A Landesjustizkasse (lit., "state justice treasury"), Oberjustizkasse (lit., "higher justice treasury") or simply Justizkasse (lit., "justice treasury") is a financial institution within the German judicial system traditionally attached to an Oberlandesgericht (higher state court). Some German states have more than one Oberlandesgericht, but now only one Landesjustizkasse. In some other states the Justizkasse has been merged into a central state treasury.

A Landesjustizkasse or Oberjustizkasse is the central enforcement authority for claims of the state within its jurisdiction area (commonly the entire state), is responsible for the accounting of the judicial authorities in the area, clearing transactions with institutions within the judicial system, court costs, cash deposits of the lower courts, and other tasks. It thus partially functions as an internal bank for the judiciary.

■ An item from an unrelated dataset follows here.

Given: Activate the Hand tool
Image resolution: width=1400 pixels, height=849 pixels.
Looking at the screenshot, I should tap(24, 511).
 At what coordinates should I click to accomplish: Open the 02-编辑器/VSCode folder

The head of a Landesjustizkasse or Oberjustizkasse typically holds (or held) the civil service rank Oberregierungsrat (senior government councillor), Regierungsdirektor (government director) or Leitender Regierungsdirektor (senior government director); the directorship is itself a function, not a civil service rank. According to the states' regulations about the representation of the state (Vertretungsordnung), the head of a Landesjustizkasse or Oberjustizkasse is one of the direct representatives of the state in the judicial field, together with the Minister of Justice, the attorney general and the President of the Correctional Service.

The older designation Oberjustizkasse has been replaced with Landesjustizkasse or other designations. Some German states with more than one Oberjustizkasse have centralized them into one Landesjustizkasse, while other states have merged the Justizkasse into a central state treasury with broader responsibilities than the judicial system. The last institution known as an Oberjustizkasse, the Oberjustizkasse in Hamm with over 160 employees and which handled claims of over a billion euro annually, was renamed Zentrale Zahlstelle Justiz in 2015.